[Opening Dataset section]
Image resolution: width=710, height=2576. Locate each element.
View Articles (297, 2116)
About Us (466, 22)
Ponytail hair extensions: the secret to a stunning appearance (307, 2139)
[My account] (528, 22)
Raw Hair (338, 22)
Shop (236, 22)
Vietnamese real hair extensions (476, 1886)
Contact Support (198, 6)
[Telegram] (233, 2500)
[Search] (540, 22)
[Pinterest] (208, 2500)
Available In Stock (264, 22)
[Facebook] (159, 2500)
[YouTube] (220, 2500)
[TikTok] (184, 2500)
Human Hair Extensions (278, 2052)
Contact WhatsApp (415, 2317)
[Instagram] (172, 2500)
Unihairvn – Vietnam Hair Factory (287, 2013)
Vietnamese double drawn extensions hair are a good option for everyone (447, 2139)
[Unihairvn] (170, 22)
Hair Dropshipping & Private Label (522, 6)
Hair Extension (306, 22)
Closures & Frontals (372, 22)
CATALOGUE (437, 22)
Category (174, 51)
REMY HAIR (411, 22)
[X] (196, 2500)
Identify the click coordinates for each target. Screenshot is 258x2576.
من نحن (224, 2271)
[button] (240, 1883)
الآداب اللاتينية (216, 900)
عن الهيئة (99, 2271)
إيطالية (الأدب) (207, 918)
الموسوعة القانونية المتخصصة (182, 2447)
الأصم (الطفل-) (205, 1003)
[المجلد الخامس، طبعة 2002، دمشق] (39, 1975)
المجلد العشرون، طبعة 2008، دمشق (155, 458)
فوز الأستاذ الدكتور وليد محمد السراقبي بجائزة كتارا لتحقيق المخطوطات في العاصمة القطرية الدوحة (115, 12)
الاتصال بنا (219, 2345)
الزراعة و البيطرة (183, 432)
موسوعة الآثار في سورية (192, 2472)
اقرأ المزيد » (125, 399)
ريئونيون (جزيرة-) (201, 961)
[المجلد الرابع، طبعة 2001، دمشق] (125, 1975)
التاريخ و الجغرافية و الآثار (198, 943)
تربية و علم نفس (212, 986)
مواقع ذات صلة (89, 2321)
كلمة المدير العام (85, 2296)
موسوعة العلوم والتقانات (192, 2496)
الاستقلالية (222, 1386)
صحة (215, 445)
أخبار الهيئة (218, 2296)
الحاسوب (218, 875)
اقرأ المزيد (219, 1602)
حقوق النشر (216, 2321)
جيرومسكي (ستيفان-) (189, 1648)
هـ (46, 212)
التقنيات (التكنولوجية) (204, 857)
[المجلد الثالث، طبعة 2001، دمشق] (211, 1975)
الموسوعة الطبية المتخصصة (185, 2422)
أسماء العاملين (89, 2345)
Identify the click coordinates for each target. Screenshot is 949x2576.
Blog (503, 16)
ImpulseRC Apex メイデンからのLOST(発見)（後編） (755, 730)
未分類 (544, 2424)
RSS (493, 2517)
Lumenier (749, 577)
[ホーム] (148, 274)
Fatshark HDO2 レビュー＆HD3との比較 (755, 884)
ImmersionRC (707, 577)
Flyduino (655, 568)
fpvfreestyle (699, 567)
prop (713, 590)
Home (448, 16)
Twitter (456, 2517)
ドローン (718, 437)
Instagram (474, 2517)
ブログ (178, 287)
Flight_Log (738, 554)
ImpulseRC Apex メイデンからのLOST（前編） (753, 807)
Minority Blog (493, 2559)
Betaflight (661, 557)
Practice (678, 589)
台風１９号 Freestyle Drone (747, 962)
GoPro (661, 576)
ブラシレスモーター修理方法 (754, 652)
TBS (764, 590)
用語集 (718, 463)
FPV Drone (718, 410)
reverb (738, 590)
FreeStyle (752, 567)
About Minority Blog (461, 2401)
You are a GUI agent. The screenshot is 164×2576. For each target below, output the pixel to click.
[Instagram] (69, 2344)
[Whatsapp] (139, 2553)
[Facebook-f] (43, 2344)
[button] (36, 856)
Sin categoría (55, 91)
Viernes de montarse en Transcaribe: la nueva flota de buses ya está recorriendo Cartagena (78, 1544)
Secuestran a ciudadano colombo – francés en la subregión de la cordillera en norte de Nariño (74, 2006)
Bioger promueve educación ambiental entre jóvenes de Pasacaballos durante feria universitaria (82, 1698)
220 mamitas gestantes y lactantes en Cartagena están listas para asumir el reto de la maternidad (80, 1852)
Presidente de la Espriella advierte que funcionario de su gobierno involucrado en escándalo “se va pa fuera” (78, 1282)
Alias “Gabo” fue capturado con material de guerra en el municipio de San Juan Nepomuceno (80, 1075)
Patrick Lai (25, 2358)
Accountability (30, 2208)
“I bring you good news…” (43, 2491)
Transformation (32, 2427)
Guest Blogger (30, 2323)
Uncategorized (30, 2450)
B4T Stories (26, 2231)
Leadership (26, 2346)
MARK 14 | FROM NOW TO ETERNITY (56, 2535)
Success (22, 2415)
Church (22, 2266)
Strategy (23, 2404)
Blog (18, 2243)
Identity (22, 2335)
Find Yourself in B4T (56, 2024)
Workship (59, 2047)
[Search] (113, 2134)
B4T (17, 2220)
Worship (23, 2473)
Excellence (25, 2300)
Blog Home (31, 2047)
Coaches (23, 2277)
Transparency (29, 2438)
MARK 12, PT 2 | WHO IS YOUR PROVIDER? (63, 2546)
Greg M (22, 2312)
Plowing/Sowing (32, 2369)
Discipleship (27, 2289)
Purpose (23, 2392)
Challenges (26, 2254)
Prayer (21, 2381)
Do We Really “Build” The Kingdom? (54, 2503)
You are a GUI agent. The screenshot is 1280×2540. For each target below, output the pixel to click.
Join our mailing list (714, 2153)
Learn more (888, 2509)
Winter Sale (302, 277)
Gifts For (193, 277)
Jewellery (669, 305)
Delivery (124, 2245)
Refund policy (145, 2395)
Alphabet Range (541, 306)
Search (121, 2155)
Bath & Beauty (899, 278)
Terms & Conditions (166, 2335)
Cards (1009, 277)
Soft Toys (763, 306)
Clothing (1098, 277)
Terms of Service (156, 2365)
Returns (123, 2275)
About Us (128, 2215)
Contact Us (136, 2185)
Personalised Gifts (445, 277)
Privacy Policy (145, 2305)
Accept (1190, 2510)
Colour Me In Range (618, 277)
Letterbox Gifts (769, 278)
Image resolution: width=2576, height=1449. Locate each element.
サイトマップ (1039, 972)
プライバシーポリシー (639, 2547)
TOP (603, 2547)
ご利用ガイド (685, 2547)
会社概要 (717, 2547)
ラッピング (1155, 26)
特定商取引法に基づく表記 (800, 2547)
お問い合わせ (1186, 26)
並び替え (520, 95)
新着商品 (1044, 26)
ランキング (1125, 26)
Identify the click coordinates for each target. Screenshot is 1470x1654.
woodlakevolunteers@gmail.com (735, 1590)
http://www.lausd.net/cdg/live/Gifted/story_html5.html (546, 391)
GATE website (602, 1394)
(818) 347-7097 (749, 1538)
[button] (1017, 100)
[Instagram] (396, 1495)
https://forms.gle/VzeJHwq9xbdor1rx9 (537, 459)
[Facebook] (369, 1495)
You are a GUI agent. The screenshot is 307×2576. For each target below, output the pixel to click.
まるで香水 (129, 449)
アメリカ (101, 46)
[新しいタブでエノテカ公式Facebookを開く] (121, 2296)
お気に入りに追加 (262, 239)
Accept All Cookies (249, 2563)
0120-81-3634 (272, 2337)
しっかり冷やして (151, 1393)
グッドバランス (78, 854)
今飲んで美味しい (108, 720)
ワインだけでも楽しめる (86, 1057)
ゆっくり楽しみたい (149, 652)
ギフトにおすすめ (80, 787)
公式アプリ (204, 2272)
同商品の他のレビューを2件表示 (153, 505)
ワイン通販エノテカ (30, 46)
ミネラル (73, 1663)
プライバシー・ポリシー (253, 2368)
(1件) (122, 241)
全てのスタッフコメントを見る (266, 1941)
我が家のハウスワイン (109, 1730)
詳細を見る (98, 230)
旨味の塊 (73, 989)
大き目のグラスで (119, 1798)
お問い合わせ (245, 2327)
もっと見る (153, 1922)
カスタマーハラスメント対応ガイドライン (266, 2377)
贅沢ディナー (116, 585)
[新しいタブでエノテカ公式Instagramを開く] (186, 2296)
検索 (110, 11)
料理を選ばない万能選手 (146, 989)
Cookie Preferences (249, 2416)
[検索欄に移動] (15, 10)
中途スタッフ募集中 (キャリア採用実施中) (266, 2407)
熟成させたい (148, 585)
[Closing Dataset section]
## Problem to work on
Looking at the records above, which lines contain "Image"? Copy those lines.

## Written solution
Image resolution: width=710, height=2576. Locate each element.
Image resolution: width=2576, height=1449. Locate each element.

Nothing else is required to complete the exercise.